Security breaches are just one of many class issues that define the country’s two-tier health system. More than 20 percent of healthcare services are private with over 1.4 million people, just under a third of the population holding private health insurance. Meanwhile most working-class New Zealanders depend on poor public and semi-public health infrastructure. Worst affected by the MMH breach were 86,000 patients and nearly 50 practices in Northland, one of the country’s most impoverished areas.
Governments have for years pursued policies of private sector de-regulation and removal of “red tape” which is deemed to be a burden on profitability. The Privacy Act 2020, like similar legislation internationally, places compliance obligations on organisations themselves, with minimal oversight. In a statement to Stuff, the Office of the Privacy Commissioner admitted it has “neither the statutory powers nor the resources to undertake proactive assurance audits of an agency’s compliance with best practice security standards for its sector.” The result has been open slather for corporations to self-regulate, or not, however they see fit.
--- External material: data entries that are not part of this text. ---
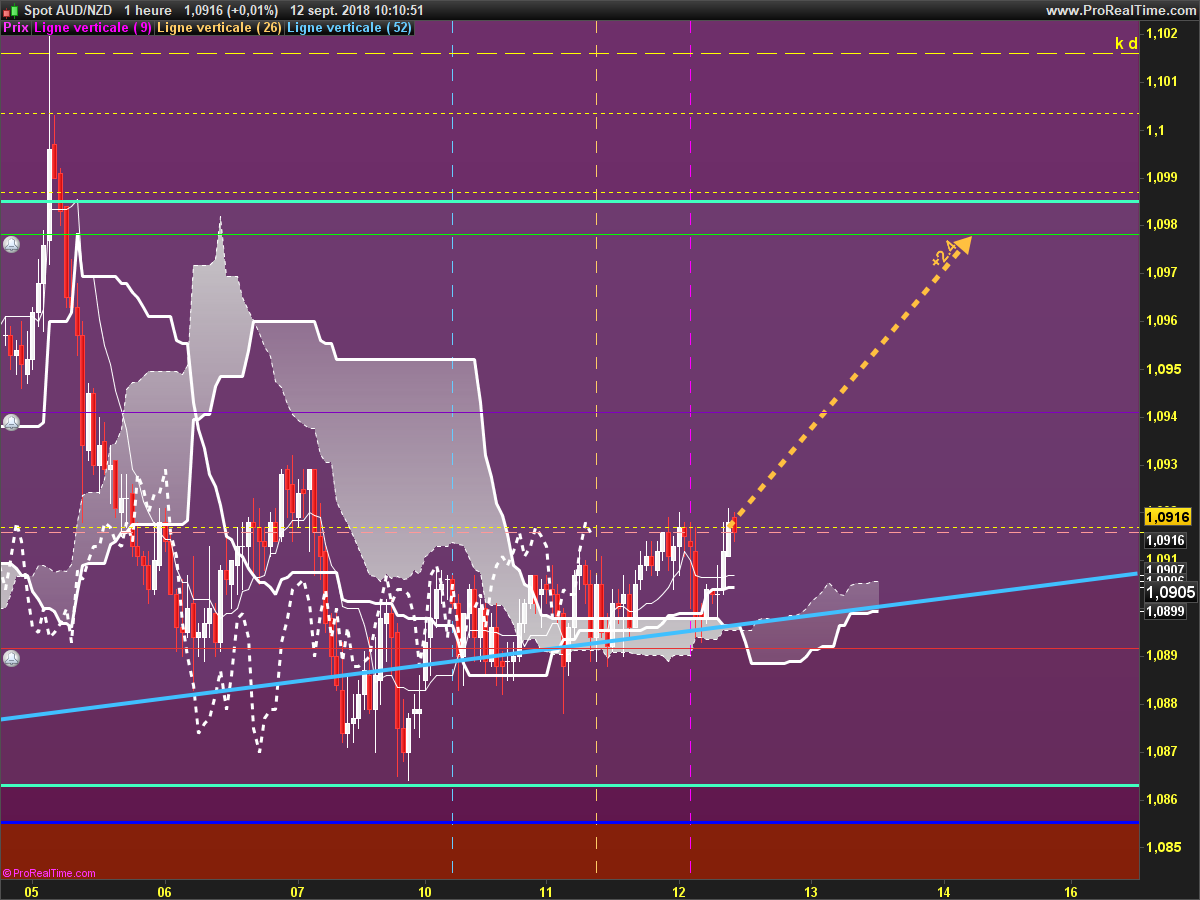1200x900 pixels.
Task: Select the 'Ligne verticale (52)' label
Action: (349, 28)
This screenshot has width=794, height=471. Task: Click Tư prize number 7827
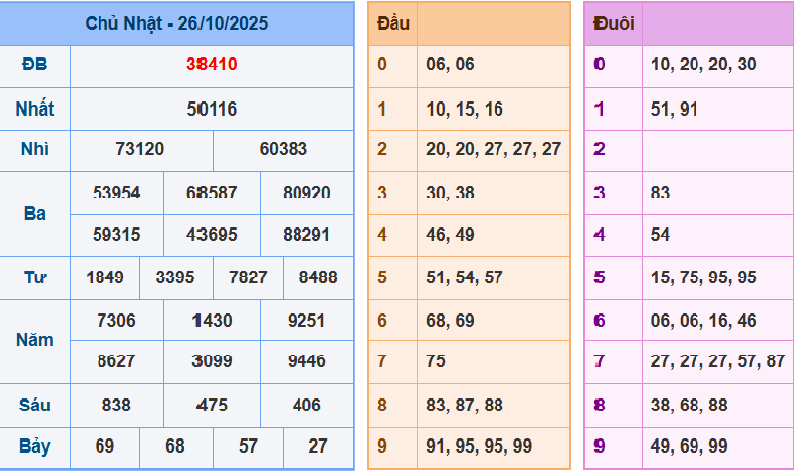tap(248, 277)
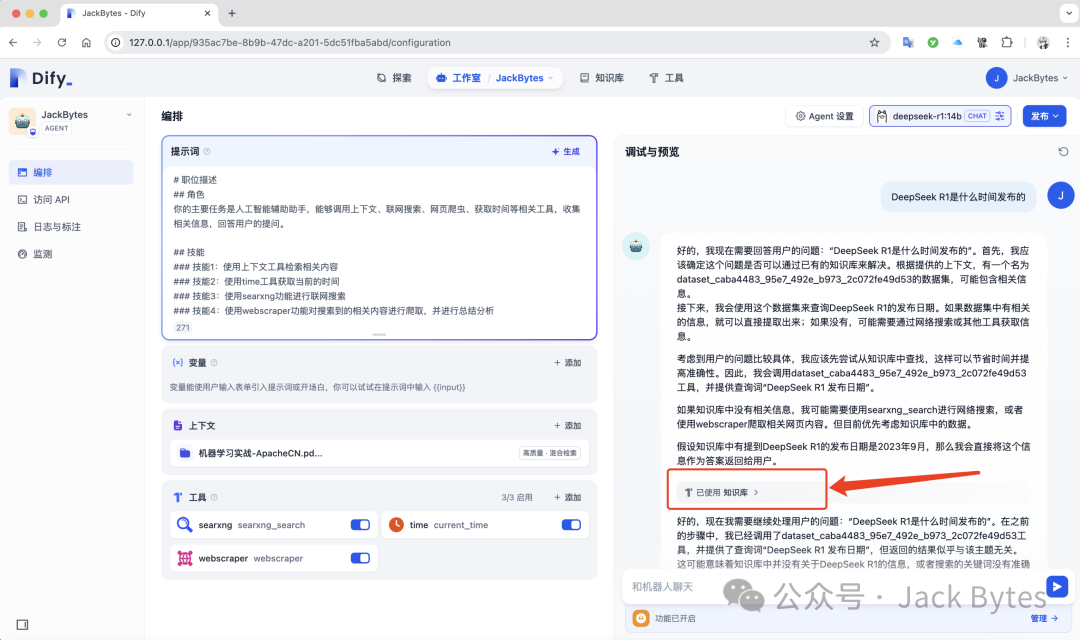This screenshot has width=1080, height=640.
Task: Click the browser page reload icon
Action: (x=62, y=43)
The MMH scandal is not an aberration but the logical outcome of treating healthcare as a commodity and patients as profit sources. The solution to these systemic failures cannot come from within capitalism. Data systems must be removed from private hands.
As a basic social right all infrastructure including patient portals, electronic health records, and related systems must be operated by publicly accountable entities, determined by patient need and risk assessment, not profit calculations. That must form part of the socialist reorganisation of society as a whole.